6 June 2015: National award for research based on Mary Hardy’s diary
A study of distribution by road has been announced as the overall winner, in the ‘long articles’ category, at the annual awards ceremony of the British Association for Local History (BALH).
‘Supplying the beer’
Margaret Bird’s 15,000-word article was published in 2014 in The Glaven Historian, the journal of the Blakeney Area Historical Society (no. 14, pp. 2–29). Entitled ‘Supplying the beer: life on the road in late-18th-century Norfolk’, it examined an aspect of 18th-century social and economic life which is often neglected—largely as the surviving sources do not yield a great deal of detail.
Paying tribute to the study, Dr Alan Crosby of the BALH considered the diaries of Mary Hardy (the wife of a Norfolk maltster and brewer) and her nephew Henry Raven (the brewery apprentice) to be a hugely valuable source. They charted the workforce’s tasks in immense detail, enabling us to visualise the problems the team had to surmount and even to calculate how many hours the draymen spent on the road.
The text of Alan Crosby’s synopsis of the article is transcribed in full at the end of this news item.
The awards ceremony 2015
The journals of all participating local history societies from across the British Isles are scrutinised by a BALH editorial team, who draw up a ‘long list’ of potential award-winners in the area of research and publication. From these the eventual winners are chosen in the long-article and short-article categories.
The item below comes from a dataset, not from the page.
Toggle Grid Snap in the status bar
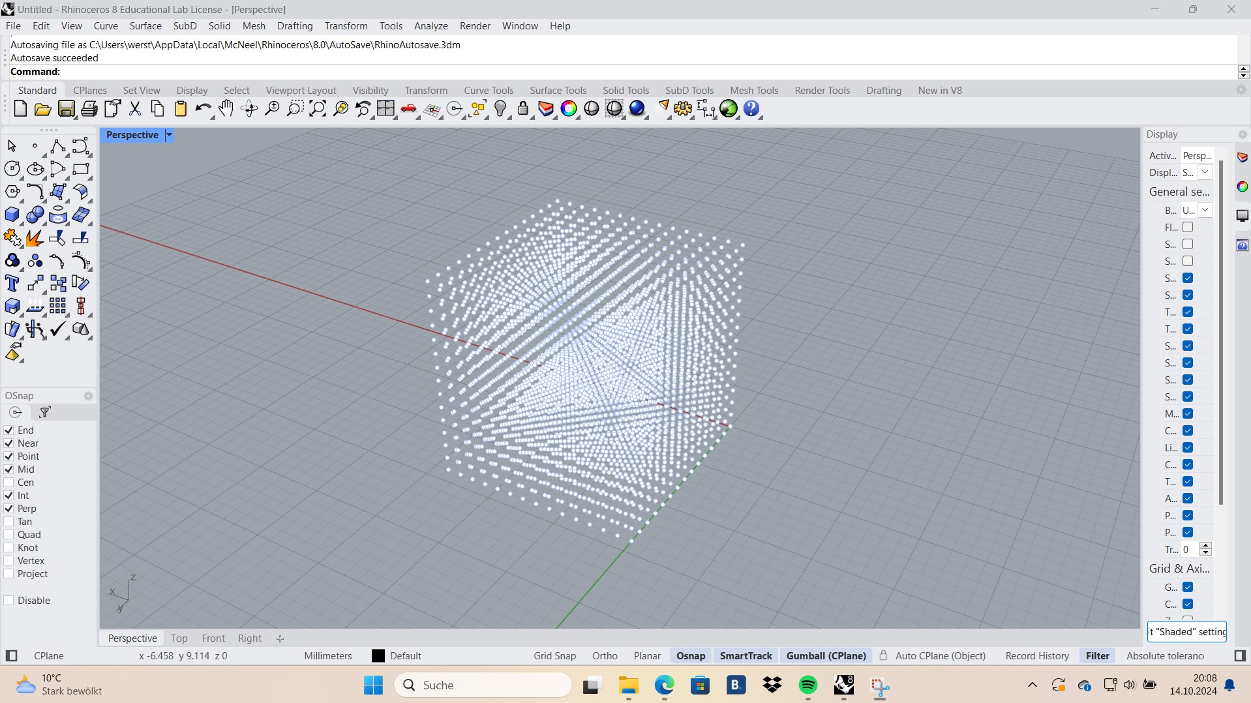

The ceremony formed part of the BALH’s annual Local History Day, held on 6 June 2015 in Birmingham at The Priory Rooms, Quaker Meeting House, 40 Bull Street. More than a hundred people attended from a large number of local history societies and groups. Details can be found on the BALH website. The awards were presented by the society’s President, Professor David Hey.
You can read more about the BALH award under Mary Hardy’s World. As well contributing an article, Margaret Bird had given a talk to the Blakeney Area Historical Society in April 2014 on ‘Supplying the beer‘.
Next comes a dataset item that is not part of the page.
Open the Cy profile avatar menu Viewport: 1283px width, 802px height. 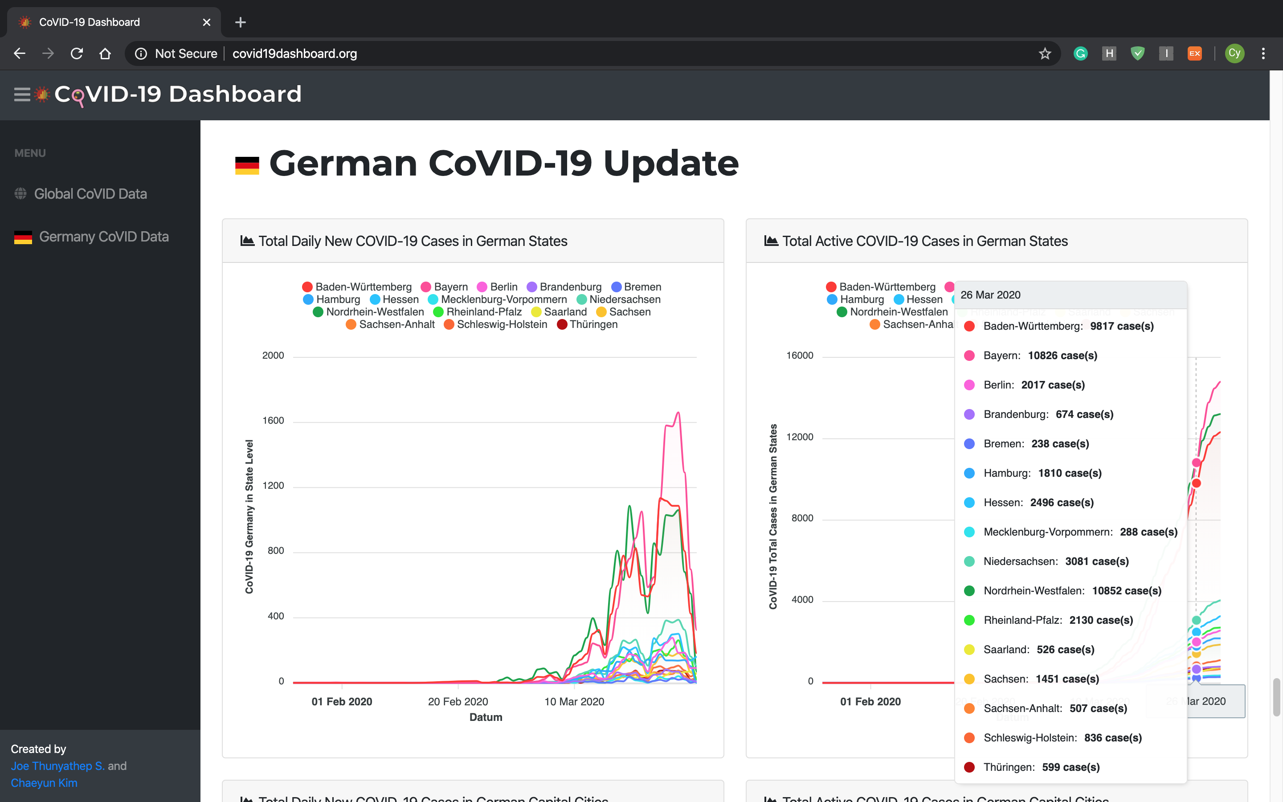[1234, 54]
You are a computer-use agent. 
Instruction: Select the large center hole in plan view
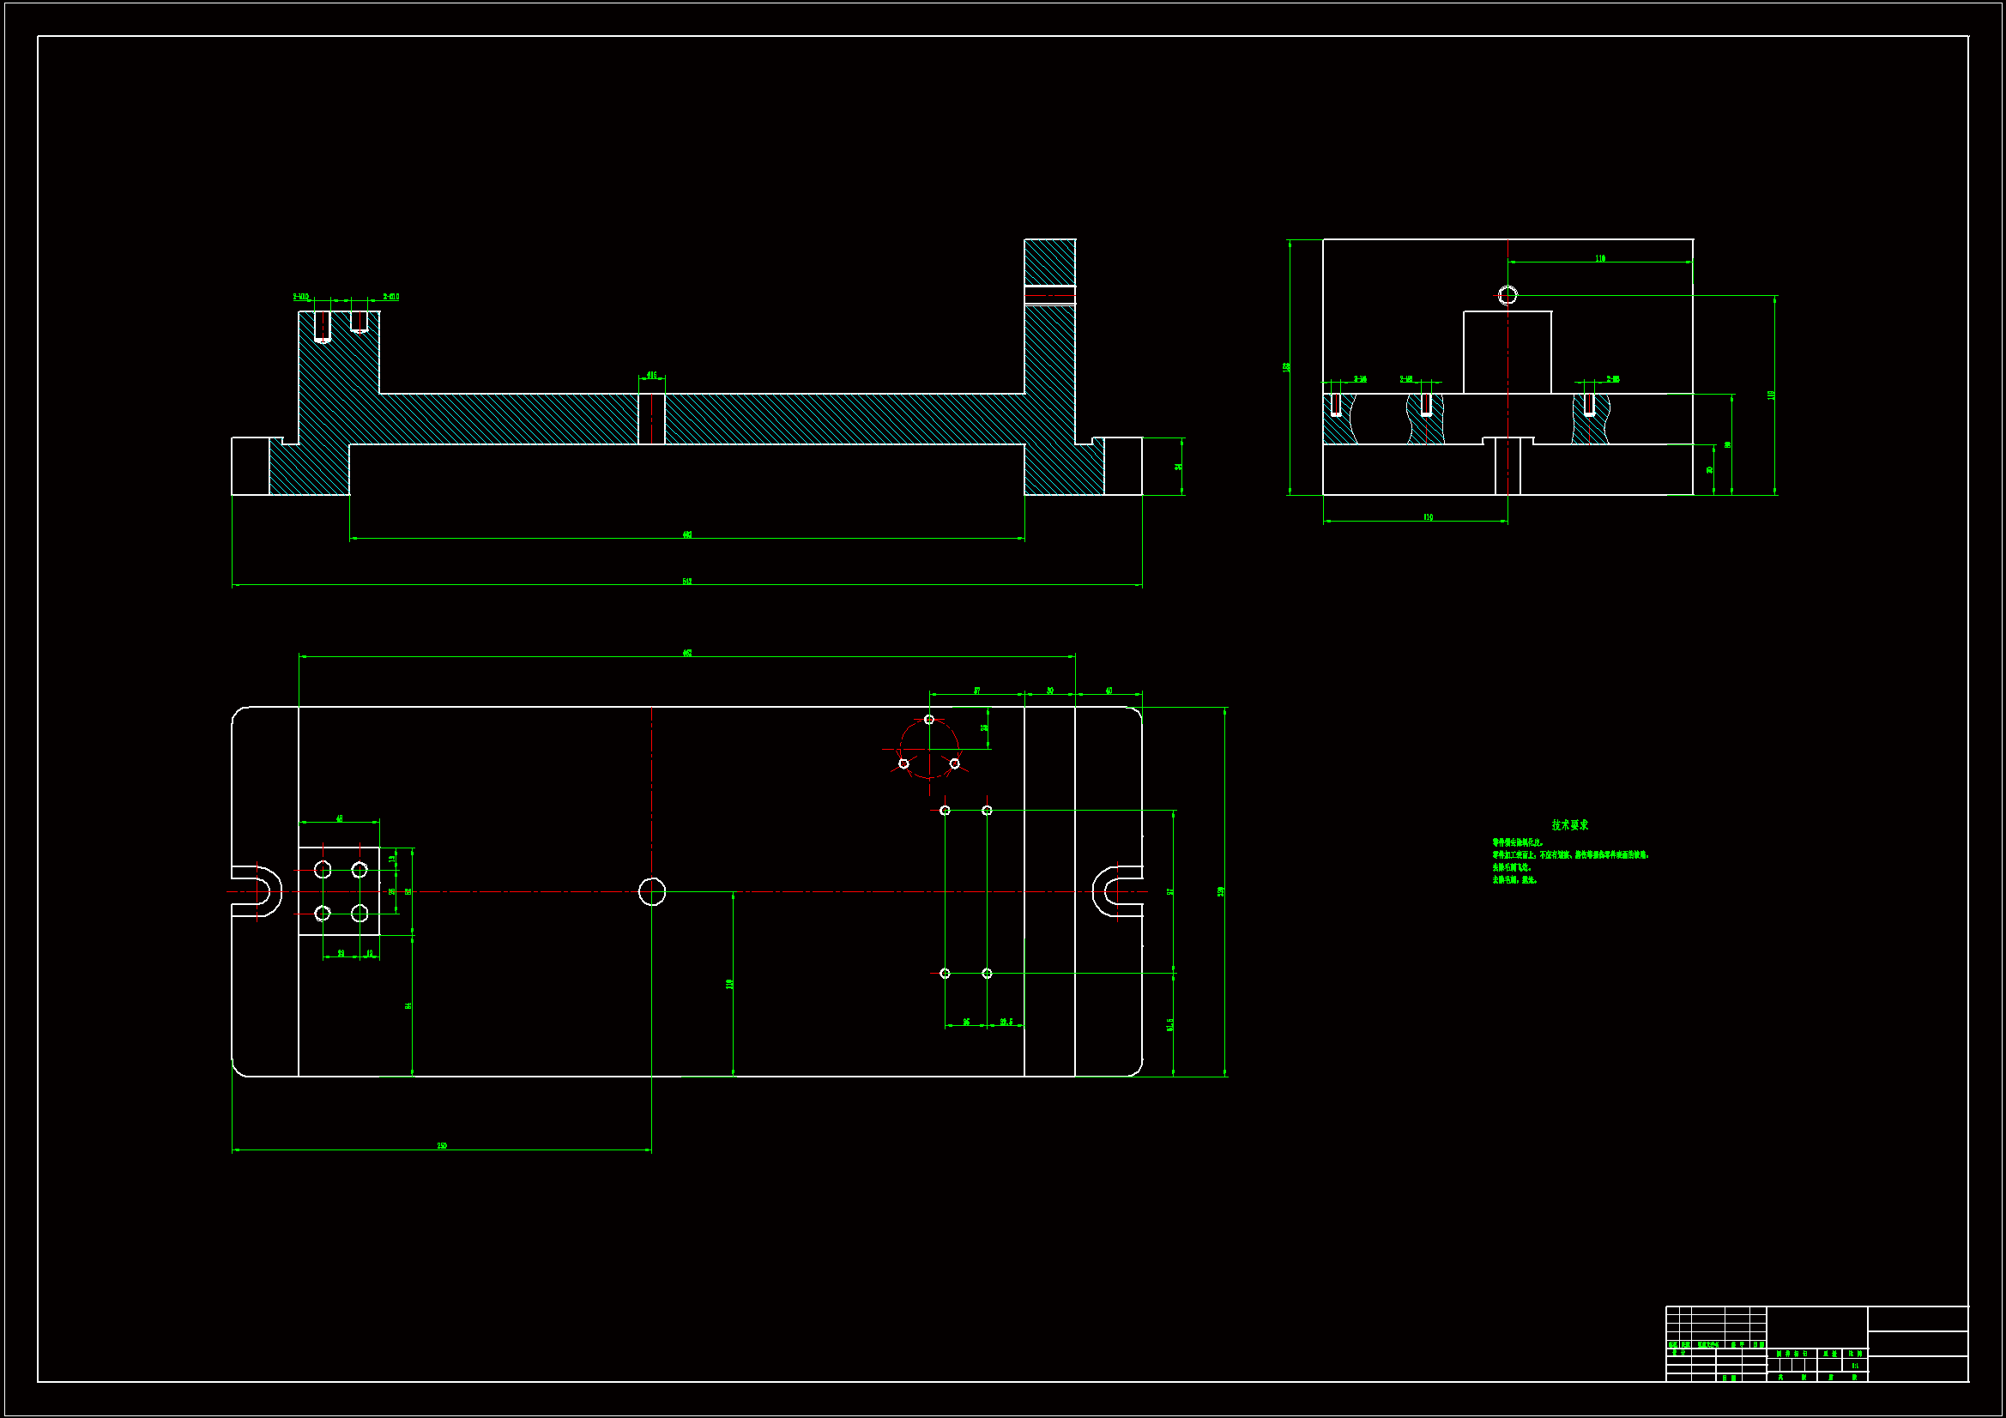point(652,892)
Synopsis of the ‘deeply rewarding’ article
Margaret Bird’s article has been published, in an abridged form and without most of its 28 illustrations, in the October 2015 issue of the BALH quarterly, The Local Historian (vol. 45, no. 4, pp. 295–311).
The editor Alan Crosby summarises the article on that website:
“This fascinating article is a shortened version of the one which won the BALH ‘Long Article Publications Award 2015’. In it Margaret Bird, who has spent many years transcribing, analysing and contextualising the remarkable diaries of Mary Hardy (1733-1809) and her nephew Henry Raven (1777-?1825), makes a major contribution to the published history of the brewing trade and public houses in the Georgian period.
She begins by providing a summary of the family history of these brewers from North Norfolk, before taking a series of themes which emerge from the diaries: the state of the roads, the lie of the land, and itinerancy in daily life; the public houses and the breweries; the geography of supply; vertical integration within the industry, the labour force, and the livestock; work-related road accidents; the farm servants and the brewery staff, their wages and working conditions; labour discipline; and memorialising the workforce.
The article draws upon the diaries to illustrate the complexities and intricacies of managing a (by contemporary standards) large-scale enterprise in the pre-railway age, and in doing so it reveals numerous unexpected and stimulating dimensions to local historical analysis. While most local historians will not have ready access to such exceptionally rich primary sources, this article will provide many valuable insights and ideas for further research in other localities.
It is also deeply rewarding in its own right.”